Y tampoco voy a ignorar la realidad laboral. No creas que ser médico es sinónimo de buena vida. Nada más lejos de eso. Ser médico implica un esfuerzo continuo, hacer guardias de 24 horas, estar expuesto a la ira del incomprendido que no te comprende, que se te exijan resultados sin dársete los medios necesarios. Ser médico es difícil, no es un camino agradable, como tampoco lo es la carrera: una prueba de resistencia y obstáculos. Seis largos años en los que sólo serás un Bachiller de Ciencias de la Salud y en los que verás como tus amigos terminan sus carreras, trabajan, avanzan y desarrollan su vida mientras tú estudias y te examinas cada dos semanas.

¿Mis motivos entonces para ser médico?

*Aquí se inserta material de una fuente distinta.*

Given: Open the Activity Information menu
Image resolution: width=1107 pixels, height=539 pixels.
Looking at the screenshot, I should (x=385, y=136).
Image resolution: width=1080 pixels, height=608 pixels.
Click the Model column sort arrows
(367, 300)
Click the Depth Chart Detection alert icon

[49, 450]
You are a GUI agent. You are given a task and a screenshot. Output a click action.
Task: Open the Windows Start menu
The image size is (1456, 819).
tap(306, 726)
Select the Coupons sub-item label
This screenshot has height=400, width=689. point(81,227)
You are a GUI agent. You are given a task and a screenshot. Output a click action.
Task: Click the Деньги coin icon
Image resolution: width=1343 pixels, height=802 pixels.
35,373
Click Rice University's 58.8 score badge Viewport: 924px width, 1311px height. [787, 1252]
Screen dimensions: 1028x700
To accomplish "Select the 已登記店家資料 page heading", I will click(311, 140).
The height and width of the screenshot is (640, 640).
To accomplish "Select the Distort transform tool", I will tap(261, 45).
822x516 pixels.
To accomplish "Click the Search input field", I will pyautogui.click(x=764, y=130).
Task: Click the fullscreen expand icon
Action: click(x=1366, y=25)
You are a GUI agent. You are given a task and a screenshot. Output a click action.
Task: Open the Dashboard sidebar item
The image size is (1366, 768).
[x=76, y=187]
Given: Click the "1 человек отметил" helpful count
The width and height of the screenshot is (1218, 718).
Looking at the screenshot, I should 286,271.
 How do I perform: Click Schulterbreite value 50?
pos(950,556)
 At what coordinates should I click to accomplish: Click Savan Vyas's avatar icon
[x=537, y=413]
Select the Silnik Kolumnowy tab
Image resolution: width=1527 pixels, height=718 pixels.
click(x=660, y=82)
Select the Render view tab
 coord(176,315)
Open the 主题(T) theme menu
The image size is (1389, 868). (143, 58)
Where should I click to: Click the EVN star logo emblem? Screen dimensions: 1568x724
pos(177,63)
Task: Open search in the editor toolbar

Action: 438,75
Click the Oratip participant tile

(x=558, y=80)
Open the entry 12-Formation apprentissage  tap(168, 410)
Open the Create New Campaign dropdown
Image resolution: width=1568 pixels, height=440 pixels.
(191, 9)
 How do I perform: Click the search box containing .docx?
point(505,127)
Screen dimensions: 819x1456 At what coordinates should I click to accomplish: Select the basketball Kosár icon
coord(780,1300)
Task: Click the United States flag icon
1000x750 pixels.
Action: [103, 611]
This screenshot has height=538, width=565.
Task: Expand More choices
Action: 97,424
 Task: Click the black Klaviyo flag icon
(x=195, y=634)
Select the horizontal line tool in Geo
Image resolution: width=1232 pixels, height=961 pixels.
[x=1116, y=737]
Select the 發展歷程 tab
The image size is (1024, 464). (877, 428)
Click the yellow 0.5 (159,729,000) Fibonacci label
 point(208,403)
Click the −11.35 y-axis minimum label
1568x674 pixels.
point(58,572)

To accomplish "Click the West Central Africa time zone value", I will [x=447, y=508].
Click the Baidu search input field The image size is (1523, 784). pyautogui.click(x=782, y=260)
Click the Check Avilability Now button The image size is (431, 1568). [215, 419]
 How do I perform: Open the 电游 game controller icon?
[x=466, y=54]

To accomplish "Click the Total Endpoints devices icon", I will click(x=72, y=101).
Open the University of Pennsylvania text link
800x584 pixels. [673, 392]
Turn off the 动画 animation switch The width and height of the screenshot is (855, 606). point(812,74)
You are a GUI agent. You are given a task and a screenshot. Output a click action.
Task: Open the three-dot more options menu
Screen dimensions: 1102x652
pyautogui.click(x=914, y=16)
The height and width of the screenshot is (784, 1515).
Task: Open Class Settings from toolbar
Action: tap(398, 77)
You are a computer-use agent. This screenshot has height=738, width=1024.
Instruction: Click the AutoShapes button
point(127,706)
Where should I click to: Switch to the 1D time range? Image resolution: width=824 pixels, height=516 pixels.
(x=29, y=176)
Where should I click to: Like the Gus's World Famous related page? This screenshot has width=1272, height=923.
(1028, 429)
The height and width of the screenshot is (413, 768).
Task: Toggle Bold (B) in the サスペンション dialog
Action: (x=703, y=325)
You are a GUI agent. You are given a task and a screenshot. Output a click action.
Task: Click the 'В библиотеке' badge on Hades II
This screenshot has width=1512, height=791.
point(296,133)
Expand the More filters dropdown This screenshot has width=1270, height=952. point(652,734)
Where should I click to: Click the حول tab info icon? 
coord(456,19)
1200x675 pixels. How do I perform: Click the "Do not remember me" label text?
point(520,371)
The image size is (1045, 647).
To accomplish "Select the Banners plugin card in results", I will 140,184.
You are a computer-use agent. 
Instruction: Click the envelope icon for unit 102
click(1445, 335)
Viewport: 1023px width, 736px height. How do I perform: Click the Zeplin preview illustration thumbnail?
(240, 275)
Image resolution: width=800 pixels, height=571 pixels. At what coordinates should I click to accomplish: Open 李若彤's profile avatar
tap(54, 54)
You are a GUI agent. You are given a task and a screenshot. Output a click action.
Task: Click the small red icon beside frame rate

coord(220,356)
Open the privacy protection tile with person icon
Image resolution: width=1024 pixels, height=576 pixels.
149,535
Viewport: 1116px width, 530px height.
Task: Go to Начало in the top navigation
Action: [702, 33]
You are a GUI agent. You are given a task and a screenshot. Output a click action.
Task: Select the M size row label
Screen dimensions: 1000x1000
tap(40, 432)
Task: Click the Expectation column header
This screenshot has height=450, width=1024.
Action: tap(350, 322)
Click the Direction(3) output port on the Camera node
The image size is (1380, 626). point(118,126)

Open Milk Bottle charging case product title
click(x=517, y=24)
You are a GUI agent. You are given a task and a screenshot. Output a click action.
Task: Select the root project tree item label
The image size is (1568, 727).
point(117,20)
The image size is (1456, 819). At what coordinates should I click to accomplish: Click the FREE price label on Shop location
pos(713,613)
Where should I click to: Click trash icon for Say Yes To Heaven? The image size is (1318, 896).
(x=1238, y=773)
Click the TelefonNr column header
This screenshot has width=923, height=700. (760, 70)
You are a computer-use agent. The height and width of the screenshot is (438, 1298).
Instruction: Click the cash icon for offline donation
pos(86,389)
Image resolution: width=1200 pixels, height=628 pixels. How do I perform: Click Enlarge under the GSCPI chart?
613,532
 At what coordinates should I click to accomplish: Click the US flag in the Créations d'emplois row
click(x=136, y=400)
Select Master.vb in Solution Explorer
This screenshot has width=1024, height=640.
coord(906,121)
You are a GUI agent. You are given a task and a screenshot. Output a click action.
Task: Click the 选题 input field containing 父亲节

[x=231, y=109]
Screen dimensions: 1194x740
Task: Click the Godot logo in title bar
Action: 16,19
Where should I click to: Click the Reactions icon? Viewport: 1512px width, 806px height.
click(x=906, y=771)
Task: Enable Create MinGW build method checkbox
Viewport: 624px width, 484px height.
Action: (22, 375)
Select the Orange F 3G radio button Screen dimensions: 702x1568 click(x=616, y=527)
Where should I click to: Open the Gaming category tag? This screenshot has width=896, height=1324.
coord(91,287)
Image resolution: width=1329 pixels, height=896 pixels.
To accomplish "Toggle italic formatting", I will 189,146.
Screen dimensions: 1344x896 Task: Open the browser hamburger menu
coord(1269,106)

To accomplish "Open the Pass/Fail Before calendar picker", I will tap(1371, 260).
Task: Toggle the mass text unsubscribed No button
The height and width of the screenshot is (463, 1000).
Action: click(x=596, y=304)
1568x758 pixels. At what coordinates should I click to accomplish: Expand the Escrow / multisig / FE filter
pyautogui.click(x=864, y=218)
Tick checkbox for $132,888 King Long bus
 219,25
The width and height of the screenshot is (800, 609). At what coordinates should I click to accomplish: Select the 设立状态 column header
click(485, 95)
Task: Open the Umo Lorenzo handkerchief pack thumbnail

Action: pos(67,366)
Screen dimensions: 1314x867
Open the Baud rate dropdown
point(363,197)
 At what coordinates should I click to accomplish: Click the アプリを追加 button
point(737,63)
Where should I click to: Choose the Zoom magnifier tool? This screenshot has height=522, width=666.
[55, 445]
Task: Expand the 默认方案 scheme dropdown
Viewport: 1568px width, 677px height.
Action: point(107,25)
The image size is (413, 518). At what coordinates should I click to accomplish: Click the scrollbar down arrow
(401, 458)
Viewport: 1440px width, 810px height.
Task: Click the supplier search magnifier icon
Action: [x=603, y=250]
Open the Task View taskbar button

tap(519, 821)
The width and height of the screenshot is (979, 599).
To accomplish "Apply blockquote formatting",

Ayudar a quien lo necesita; mejorar la sociedad a través de la educación; ser el hombro que necesita esa persona para salir de un oscuro túnel; demostrar que mi idea de médico es posible; poder acostarme día tras día sintiendo que he ayudado, al menos, a una persona a vivir mejor. No son éstas u otras razones de fuerza para muchos, eres tú el que debe decidir si son suficientes para ti. Decidas lo que decidas, disfrútalo.